***** Provided records *****

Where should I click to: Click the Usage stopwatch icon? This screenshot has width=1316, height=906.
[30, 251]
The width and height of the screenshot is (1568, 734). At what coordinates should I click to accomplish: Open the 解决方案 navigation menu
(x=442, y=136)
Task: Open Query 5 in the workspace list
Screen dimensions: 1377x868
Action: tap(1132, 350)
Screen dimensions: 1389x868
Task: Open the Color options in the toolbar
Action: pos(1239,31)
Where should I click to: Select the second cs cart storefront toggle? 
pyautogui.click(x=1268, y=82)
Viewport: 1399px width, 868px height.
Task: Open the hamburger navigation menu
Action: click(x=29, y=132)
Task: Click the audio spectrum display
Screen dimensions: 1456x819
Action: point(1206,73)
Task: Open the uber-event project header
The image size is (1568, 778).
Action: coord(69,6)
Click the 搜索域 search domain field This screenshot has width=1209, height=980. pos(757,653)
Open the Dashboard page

*****

The data above should be reproduced in full, word for word.

Where should I click to: Click the Usage stopwatch icon? This screenshot has width=1316, height=906.
[30, 251]
The width and height of the screenshot is (1568, 734). At what coordinates should I click to accomplish: Open the 解决方案 navigation menu
(x=442, y=136)
Task: Open Query 5 in the workspace list
Screen dimensions: 1377x868
Action: tap(1132, 350)
Screen dimensions: 1389x868
Task: Open the Color options in the toolbar
Action: pos(1239,31)
Where should I click to: Select the second cs cart storefront toggle? 
pyautogui.click(x=1268, y=82)
Viewport: 1399px width, 868px height.
Task: Open the hamburger navigation menu
Action: click(x=29, y=132)
Task: Click the audio spectrum display
Screen dimensions: 1456x819
Action: point(1206,73)
Task: Open the uber-event project header
The image size is (1568, 778).
Action: coord(69,6)
Click the 搜索域 search domain field This screenshot has width=1209, height=980. pos(757,653)
Open the Dashboard page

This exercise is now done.